Но студенты, толпившиеся вокруг него, ощущали чуткость и красоту под этой бесстрастной, ироничной маской. Однажды Джордж, придя к нему домой, застал его за пианино, с распрямленным грузным телом, с мечтательным, как у Будды, желто-серым лицом, пухлые пальцы со страстью и мудростью извлекали из инструмента великую музыку Бетховена. И Джордж вспомнил, что Алкивиад сказал Сократу: «Ты как Силен – снаружи толстый, некрасивый, но таишь внутри фигуру юного прекрасного божества».


Несмотря на бесконечную болтовню выдающихся педагогов того времени о «демократии и руководстве», «идеалах служения», «месте колледжа в современной жизни» и так далее; реальности в направлении того «образования», которое получил Джордж, было маловато. Это не значит, что не было совсем. Была, разумеется – не только потому, что реальность есть во всем, но и потому, что он соприкоснулся с искусством, литературой и несколькими замечательными людьми. Большего, пожалуй, и ждать нельзя.

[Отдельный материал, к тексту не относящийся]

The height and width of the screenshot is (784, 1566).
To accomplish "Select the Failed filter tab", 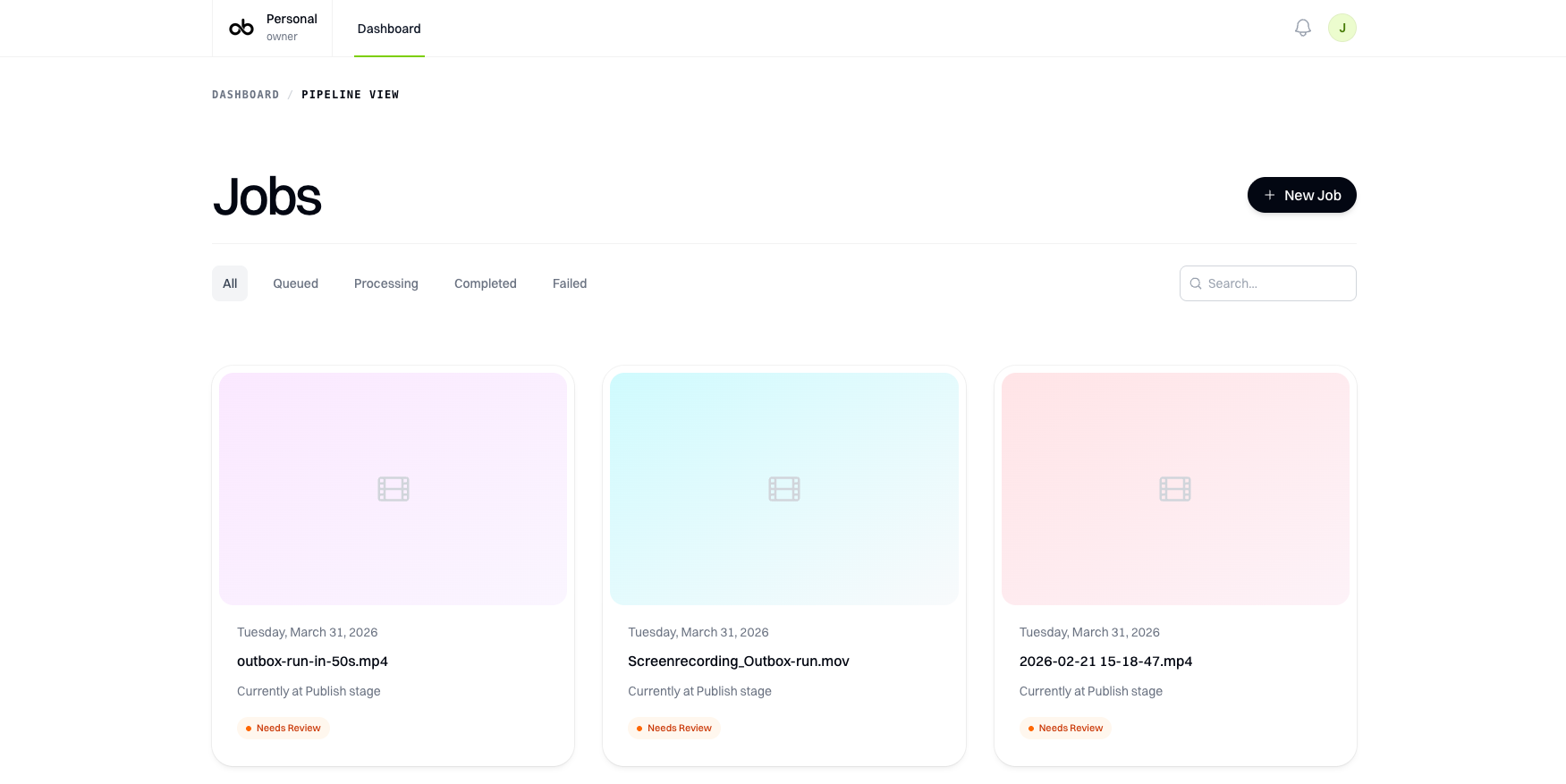I will [x=569, y=283].
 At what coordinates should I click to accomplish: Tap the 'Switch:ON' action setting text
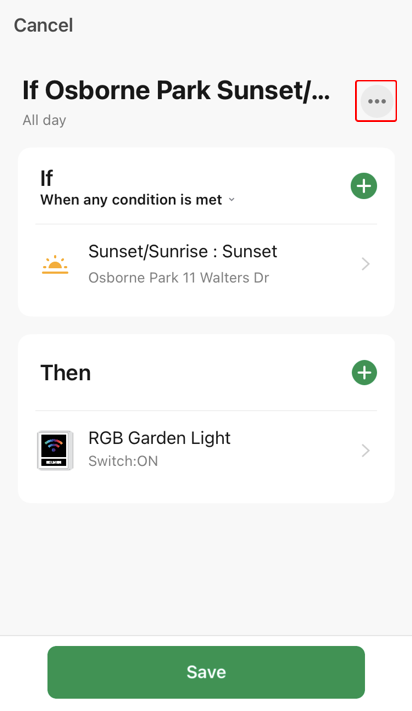click(123, 461)
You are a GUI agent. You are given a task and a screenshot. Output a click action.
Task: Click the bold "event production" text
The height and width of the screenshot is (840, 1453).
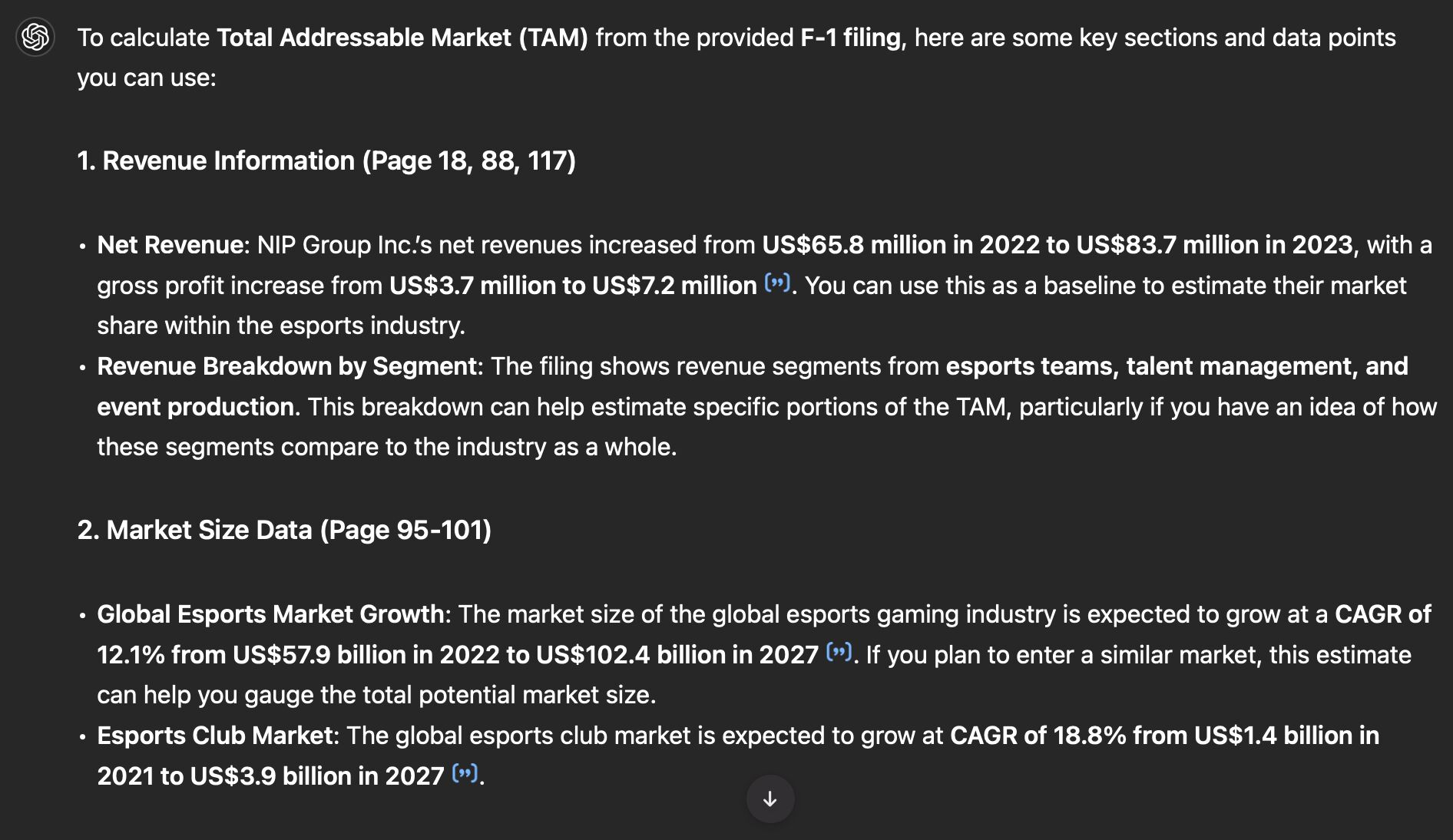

Было бы несправедливостью сказать, что до подлинной ценности этого, прекрасного и бессмертного, он вынужден был «докапываться» сам. Это неверно. Он познакомился со многими молодыми людьми, похожими на него, и этот факт был «прекрасен» – множество молодых людей были заодно, они не знали, куда идут, но знали, что идут куда-то.

Вот что получил Джордж, и это было немало.

13. СКАЛА

Лет пятнадцать или больше назад (по тем меркам, которыми люди измеряют с помощью созданных их изобретательностью приборов неизмеримую вселенную времени) в конце прекрасного, жаркого, ясного, свежего, благоуханного, ленивого дня, обладающего изнуряющим зноем тело, кости, жилы, ткани, дух, реки, горы, равнины, ручьи, озера, прибрежные районы Американского континента, одинокие наблюдатели на равнинах штата Нью-Джерси могли видеть поезд, приближавшийся с огромной скоростью к той легендарной скале, тому кораблю жизни, той многолюдной, многобашенной, взмывающей к небу цитадели, которая носит чудесное имя Остров Манхеттен.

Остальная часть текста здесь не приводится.